— Start —

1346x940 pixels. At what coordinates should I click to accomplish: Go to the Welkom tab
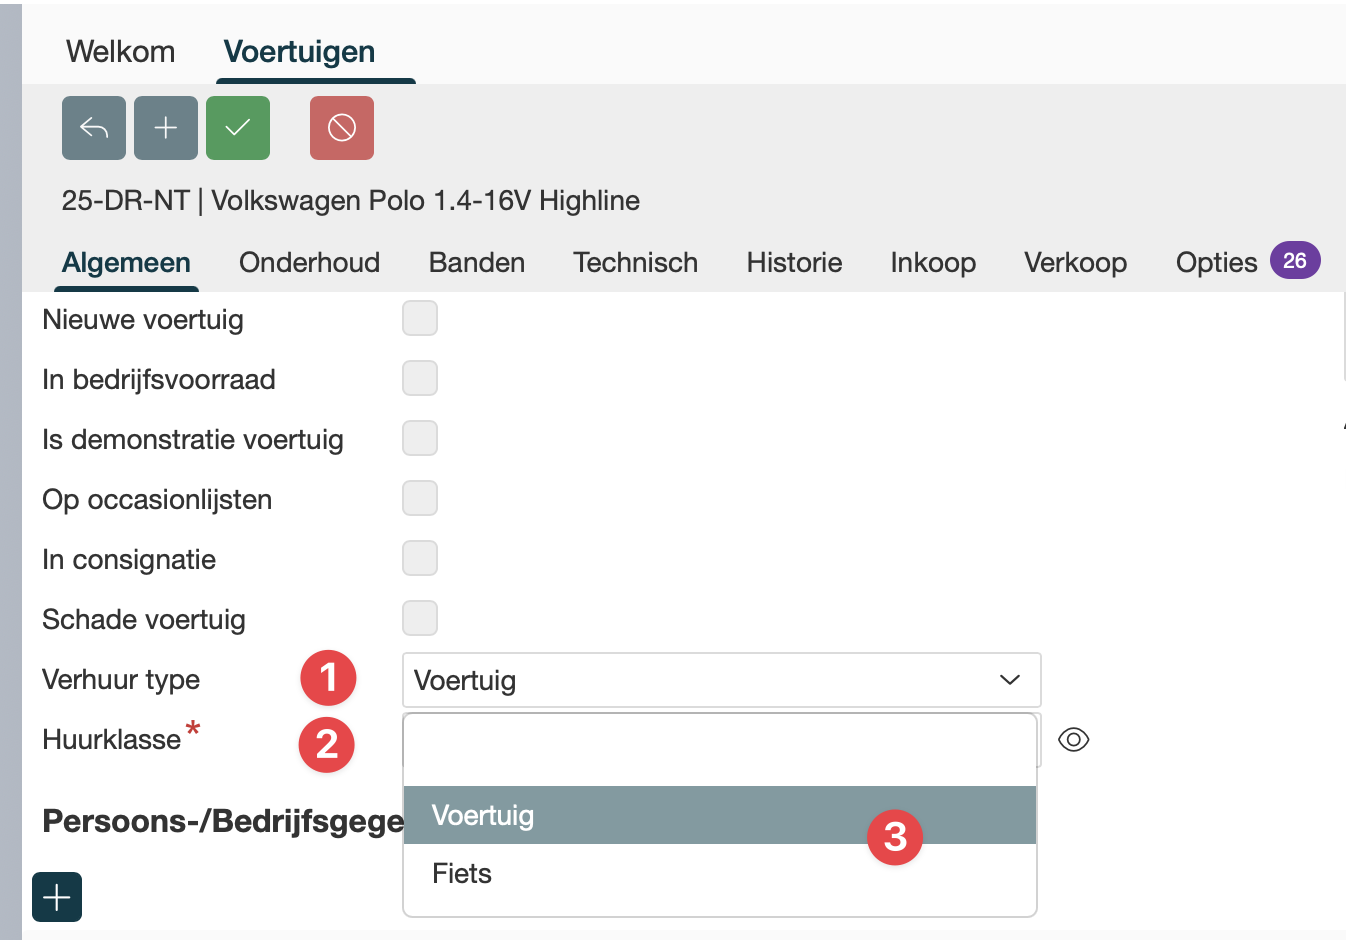coord(120,52)
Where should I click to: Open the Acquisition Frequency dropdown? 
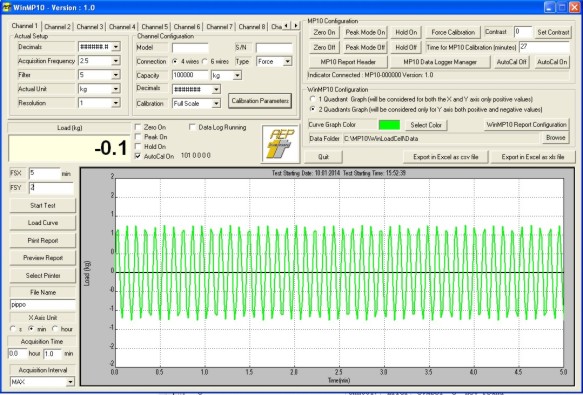116,61
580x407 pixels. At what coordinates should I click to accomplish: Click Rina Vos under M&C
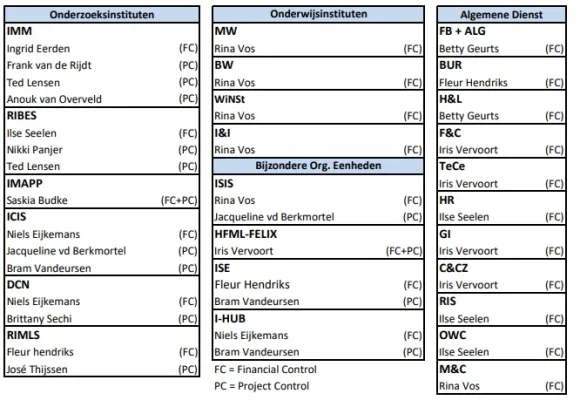459,386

— End —

_What this task involves_: Rewrite the lines above, replacing "coordinates" with "position" throughout and leaving every other part unchanged. Omit the pictures.

_Answer for the task_:
1346x940 pixels. At what position should I click to accomplish: Go to the Welkom tab
coord(120,52)
Where should I click to: Open the Acquisition Frequency dropdown? 
116,61
580x407 pixels. At what position should I click to accomplish: Click Rina Vos under M&C
459,386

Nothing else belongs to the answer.